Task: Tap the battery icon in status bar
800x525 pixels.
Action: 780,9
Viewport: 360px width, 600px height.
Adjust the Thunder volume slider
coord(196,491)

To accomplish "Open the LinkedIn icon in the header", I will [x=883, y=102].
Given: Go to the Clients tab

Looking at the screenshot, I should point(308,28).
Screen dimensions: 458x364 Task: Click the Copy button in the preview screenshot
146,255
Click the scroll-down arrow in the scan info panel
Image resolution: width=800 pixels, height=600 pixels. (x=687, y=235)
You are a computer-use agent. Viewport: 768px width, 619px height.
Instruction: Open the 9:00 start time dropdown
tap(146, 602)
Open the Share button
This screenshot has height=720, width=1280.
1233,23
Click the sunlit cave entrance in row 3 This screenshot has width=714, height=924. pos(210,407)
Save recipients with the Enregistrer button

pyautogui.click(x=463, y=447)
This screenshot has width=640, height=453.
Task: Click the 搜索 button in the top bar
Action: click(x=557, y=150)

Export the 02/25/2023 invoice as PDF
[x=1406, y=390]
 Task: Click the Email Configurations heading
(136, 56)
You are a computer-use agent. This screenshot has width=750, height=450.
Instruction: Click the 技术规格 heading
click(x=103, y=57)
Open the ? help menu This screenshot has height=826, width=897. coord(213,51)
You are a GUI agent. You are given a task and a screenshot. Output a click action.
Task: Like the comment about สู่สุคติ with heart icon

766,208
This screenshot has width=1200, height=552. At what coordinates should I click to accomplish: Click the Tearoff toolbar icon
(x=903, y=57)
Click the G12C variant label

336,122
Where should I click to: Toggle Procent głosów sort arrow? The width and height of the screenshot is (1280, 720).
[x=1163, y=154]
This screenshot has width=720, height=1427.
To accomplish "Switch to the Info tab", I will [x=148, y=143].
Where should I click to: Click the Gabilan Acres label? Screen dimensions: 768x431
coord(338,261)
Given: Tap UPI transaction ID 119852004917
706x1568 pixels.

■ ■ ■ ■

▶ **Work instructions**
The lines to return are those in the entries above that hold "computer".

▶ **Written answer**
You are a computer-use agent. Viewport: 768px width, 619px height.
You are a computer-use agent. This screenshot has width=750, height=450.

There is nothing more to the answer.